---------- GIVEN DATA ----------

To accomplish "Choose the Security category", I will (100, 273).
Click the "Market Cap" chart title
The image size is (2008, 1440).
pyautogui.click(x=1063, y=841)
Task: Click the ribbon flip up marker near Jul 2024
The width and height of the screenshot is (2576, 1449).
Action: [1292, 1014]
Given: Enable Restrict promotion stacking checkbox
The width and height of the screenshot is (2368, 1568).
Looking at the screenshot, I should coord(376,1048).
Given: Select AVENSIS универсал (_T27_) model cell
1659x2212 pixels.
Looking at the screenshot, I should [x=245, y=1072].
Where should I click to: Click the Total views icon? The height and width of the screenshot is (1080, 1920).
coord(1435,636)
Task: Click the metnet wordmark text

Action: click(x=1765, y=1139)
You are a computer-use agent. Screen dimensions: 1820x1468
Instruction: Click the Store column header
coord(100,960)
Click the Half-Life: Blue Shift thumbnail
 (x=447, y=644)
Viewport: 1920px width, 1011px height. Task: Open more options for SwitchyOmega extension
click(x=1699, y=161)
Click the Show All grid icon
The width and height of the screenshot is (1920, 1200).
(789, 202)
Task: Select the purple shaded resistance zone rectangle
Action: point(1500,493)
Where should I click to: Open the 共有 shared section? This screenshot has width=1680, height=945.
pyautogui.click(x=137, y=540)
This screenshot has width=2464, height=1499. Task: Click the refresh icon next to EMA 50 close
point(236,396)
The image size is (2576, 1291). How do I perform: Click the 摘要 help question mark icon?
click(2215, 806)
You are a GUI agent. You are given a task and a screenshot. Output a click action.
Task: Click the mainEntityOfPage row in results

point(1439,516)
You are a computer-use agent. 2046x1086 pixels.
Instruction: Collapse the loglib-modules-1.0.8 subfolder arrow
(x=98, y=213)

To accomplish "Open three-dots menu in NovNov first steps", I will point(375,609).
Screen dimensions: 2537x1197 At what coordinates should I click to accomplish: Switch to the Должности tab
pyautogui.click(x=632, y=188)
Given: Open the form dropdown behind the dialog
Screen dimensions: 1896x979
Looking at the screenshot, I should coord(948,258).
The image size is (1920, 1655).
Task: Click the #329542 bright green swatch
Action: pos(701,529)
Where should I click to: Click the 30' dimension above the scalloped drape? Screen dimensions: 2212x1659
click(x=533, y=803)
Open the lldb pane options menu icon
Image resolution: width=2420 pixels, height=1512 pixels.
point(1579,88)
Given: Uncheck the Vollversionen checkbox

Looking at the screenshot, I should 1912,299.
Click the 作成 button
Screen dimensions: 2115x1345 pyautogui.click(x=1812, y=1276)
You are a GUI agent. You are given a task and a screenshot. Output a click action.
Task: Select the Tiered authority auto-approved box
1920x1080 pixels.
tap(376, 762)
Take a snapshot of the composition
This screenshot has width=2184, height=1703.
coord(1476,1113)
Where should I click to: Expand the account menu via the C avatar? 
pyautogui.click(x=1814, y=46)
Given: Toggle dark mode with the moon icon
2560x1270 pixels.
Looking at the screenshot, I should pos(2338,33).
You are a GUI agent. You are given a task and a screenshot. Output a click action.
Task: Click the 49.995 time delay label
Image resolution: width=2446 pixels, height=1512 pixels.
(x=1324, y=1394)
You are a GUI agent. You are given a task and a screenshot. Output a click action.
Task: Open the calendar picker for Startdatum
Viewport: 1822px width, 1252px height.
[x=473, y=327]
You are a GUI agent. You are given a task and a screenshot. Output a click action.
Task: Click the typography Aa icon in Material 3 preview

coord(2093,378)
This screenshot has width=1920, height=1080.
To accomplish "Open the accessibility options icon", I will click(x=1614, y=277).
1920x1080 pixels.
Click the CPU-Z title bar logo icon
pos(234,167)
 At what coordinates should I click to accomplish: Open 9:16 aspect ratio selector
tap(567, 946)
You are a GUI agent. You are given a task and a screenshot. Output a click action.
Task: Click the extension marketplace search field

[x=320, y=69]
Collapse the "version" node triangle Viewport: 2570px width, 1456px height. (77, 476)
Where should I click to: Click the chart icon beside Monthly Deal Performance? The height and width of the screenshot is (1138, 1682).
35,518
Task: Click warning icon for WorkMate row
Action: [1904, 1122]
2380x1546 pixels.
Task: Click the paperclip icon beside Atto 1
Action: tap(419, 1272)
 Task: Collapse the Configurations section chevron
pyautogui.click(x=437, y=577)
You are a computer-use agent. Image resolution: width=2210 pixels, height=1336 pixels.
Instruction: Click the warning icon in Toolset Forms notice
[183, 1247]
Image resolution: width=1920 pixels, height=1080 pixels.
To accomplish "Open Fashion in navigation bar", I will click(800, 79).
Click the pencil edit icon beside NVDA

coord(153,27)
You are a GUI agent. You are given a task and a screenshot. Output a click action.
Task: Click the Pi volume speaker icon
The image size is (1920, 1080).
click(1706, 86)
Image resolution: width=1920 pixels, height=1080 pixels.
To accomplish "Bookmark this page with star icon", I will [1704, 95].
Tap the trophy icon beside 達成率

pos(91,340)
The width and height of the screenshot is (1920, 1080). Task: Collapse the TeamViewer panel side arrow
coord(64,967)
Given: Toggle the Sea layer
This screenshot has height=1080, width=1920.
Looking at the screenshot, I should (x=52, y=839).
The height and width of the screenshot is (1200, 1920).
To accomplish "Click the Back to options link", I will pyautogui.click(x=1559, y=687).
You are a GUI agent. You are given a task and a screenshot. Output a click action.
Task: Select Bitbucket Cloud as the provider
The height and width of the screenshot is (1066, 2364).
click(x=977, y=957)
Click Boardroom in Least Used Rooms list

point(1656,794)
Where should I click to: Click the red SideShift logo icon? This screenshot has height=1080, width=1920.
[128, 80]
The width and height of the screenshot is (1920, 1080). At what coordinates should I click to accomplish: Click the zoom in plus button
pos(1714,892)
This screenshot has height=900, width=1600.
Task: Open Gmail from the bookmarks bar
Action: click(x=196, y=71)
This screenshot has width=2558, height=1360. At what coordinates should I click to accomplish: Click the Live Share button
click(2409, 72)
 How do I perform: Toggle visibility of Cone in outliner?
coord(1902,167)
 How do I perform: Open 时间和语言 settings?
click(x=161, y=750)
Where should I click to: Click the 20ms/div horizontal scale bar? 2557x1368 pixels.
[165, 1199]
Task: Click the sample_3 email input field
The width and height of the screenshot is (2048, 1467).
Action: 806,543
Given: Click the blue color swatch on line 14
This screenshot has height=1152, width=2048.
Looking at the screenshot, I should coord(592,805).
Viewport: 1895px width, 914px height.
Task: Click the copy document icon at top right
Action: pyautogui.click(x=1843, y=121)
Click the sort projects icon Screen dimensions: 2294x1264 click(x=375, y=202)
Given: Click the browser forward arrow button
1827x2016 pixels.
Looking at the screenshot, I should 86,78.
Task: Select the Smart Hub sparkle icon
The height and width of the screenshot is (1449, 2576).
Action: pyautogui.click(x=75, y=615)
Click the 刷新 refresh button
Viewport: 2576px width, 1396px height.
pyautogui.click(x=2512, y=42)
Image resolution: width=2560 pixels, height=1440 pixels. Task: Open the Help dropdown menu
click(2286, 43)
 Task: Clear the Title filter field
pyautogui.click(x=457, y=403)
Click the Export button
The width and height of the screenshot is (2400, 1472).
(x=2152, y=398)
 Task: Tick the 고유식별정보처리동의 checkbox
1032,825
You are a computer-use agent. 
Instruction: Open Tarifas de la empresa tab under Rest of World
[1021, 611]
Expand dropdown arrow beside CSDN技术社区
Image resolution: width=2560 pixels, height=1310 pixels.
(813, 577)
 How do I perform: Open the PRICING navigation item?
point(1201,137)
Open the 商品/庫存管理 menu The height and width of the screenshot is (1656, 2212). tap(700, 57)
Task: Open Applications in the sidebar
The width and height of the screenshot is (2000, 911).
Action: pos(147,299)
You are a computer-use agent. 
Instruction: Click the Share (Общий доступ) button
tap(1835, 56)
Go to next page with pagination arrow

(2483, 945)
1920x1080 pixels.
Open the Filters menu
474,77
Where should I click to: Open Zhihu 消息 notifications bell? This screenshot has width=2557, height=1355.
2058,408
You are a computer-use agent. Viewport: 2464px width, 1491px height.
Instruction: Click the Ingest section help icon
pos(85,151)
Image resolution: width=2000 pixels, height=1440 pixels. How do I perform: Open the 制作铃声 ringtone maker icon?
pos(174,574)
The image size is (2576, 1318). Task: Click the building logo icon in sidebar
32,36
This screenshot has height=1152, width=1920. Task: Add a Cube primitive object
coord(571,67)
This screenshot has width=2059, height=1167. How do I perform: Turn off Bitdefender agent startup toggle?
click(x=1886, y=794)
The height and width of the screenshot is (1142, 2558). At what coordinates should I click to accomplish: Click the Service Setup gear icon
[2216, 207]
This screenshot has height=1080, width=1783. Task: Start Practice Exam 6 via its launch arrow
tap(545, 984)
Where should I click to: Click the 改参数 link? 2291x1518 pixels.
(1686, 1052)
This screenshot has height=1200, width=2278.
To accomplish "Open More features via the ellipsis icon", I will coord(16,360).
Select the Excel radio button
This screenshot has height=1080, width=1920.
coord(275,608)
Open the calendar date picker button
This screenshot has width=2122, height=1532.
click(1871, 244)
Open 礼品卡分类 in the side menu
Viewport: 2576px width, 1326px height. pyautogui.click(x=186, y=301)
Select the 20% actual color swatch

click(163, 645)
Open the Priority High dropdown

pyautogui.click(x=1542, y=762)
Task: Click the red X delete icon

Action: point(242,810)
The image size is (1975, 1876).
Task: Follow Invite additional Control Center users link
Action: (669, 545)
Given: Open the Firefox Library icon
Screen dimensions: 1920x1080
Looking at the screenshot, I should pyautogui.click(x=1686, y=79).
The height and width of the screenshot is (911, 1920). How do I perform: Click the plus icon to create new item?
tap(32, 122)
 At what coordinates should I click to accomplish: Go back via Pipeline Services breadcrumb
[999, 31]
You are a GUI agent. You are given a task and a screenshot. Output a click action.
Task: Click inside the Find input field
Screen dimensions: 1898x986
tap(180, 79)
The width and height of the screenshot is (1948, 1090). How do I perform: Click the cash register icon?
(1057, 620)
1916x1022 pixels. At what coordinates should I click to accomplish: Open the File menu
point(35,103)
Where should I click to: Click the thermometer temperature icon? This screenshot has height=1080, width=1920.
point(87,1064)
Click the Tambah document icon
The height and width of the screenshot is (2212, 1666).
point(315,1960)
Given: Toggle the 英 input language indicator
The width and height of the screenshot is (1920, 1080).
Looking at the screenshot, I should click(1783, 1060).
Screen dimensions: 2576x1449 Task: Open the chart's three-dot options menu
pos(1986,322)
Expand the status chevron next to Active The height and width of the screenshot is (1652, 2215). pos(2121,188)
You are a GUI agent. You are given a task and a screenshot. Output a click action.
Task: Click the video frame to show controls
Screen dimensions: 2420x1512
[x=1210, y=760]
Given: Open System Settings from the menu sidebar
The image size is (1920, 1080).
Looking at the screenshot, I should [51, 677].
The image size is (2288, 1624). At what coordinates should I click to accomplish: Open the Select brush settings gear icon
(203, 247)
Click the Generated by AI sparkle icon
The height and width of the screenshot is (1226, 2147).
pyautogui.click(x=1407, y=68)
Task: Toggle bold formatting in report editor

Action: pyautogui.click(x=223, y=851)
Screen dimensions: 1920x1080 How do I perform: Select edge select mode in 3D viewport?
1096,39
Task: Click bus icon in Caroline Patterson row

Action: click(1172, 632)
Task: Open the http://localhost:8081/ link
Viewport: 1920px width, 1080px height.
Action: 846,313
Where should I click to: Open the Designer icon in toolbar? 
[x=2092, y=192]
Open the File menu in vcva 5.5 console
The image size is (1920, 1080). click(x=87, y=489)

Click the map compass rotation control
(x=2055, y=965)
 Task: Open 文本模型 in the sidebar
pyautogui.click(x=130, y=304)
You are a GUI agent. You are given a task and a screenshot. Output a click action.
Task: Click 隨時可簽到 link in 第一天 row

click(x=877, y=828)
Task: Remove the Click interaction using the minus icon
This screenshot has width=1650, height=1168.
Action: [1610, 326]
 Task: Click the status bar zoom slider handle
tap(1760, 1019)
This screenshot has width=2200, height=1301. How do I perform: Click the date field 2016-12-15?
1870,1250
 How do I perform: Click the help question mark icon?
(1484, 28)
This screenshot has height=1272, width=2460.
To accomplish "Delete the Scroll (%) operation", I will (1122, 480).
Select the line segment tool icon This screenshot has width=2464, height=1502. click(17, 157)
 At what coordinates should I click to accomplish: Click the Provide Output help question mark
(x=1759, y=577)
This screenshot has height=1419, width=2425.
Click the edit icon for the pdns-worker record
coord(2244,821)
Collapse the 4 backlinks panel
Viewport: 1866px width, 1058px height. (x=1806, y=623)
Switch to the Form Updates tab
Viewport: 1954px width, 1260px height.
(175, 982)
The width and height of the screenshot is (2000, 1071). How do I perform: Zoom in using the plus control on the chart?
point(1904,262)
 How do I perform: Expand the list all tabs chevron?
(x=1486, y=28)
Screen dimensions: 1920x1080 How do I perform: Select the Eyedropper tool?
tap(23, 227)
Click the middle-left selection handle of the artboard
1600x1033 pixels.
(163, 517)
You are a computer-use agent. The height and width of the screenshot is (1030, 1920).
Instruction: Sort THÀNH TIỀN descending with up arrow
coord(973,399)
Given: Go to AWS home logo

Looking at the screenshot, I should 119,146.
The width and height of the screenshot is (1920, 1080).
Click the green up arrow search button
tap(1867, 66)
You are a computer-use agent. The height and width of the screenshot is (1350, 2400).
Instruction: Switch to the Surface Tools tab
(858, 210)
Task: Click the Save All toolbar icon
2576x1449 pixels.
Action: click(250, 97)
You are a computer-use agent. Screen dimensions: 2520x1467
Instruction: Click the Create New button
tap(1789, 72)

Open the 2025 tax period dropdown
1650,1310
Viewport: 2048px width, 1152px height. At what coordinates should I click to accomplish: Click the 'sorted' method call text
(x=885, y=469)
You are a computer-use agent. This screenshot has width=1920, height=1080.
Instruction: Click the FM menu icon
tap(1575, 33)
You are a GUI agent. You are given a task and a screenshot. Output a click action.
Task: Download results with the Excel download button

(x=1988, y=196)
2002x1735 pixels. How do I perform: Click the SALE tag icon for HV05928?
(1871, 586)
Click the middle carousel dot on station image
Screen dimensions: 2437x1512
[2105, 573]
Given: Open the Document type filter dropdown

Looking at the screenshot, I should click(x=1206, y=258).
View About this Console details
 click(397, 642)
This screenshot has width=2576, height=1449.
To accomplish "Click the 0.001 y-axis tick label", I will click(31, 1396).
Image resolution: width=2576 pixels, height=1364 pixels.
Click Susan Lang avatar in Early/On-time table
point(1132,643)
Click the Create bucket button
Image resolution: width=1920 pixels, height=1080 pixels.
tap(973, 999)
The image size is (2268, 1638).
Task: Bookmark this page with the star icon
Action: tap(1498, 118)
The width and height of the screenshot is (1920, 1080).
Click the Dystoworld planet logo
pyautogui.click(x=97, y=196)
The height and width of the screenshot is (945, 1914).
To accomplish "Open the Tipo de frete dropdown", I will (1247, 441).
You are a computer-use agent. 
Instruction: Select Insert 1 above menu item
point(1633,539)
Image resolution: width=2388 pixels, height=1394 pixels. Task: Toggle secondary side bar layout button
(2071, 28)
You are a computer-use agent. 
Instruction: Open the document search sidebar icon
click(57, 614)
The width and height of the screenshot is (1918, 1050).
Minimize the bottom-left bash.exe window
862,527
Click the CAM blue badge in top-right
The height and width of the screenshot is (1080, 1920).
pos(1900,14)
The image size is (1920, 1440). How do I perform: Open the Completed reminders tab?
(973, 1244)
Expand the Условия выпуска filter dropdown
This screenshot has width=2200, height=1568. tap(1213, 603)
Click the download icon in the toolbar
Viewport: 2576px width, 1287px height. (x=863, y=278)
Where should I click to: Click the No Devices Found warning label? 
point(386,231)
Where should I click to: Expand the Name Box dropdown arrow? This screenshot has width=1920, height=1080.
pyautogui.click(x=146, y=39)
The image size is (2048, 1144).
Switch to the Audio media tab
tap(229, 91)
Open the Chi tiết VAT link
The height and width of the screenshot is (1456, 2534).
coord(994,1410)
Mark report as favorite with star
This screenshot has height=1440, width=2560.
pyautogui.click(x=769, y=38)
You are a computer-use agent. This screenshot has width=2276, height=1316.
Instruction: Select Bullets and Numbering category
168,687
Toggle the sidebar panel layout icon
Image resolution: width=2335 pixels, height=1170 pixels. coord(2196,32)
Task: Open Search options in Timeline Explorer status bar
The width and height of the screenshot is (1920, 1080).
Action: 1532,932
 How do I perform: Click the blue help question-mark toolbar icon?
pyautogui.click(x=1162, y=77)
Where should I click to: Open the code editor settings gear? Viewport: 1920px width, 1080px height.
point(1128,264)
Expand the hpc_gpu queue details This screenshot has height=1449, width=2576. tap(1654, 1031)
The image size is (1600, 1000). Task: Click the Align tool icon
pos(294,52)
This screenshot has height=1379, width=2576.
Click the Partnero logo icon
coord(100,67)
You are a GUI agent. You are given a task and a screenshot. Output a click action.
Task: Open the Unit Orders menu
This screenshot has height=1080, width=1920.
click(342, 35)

----------

> **EXERCISE DETAILS**: Only one stretch of the records above is wanted: the lines between the one holding "Task: Open Applications in the sidebar" and the one holding "Given: Open the Firefox Library icon", inclusive, reproduced exactly.

> **SOLUTION**:
Task: Open Applications in the sidebar
The width and height of the screenshot is (2000, 911).
Action: pos(147,299)
You are a computer-use agent. 
Instruction: Click the Share (Общий доступ) button
tap(1835, 56)
Go to next page with pagination arrow

(2483, 945)
1920x1080 pixels.
Open the Filters menu
474,77
Where should I click to: Open Zhihu 消息 notifications bell? This screenshot has width=2557, height=1355.
2058,408
You are a computer-use agent. Viewport: 2464px width, 1491px height.
Instruction: Click the Ingest section help icon
pos(85,151)
Image resolution: width=2000 pixels, height=1440 pixels. How do I perform: Open the 制作铃声 ringtone maker icon?
pos(174,574)
The image size is (2576, 1318). Task: Click the building logo icon in sidebar
32,36
This screenshot has height=1152, width=1920. Task: Add a Cube primitive object
coord(571,67)
This screenshot has width=2059, height=1167. How do I perform: Turn off Bitdefender agent startup toggle?
click(x=1886, y=794)
The height and width of the screenshot is (1142, 2558). At what coordinates should I click to accomplish: Click the Service Setup gear icon
[2216, 207]
This screenshot has height=1080, width=1783. Task: Start Practice Exam 6 via its launch arrow
tap(545, 984)
Where should I click to: Click the 改参数 link? 2291x1518 pixels.
(1686, 1052)
This screenshot has height=1200, width=2278.
To accomplish "Open More features via the ellipsis icon", I will coord(16,360).
Select the Excel radio button
This screenshot has height=1080, width=1920.
coord(275,608)
Open the calendar date picker button
This screenshot has width=2122, height=1532.
click(1871, 244)
Open 礼品卡分类 in the side menu
Viewport: 2576px width, 1326px height. pyautogui.click(x=186, y=301)
Select the 20% actual color swatch

click(163, 645)
Open the Priority High dropdown

pyautogui.click(x=1542, y=762)
Task: Click the red X delete icon

Action: point(242,810)
The image size is (1975, 1876).
Task: Follow Invite additional Control Center users link
Action: (669, 545)
Given: Open the Firefox Library icon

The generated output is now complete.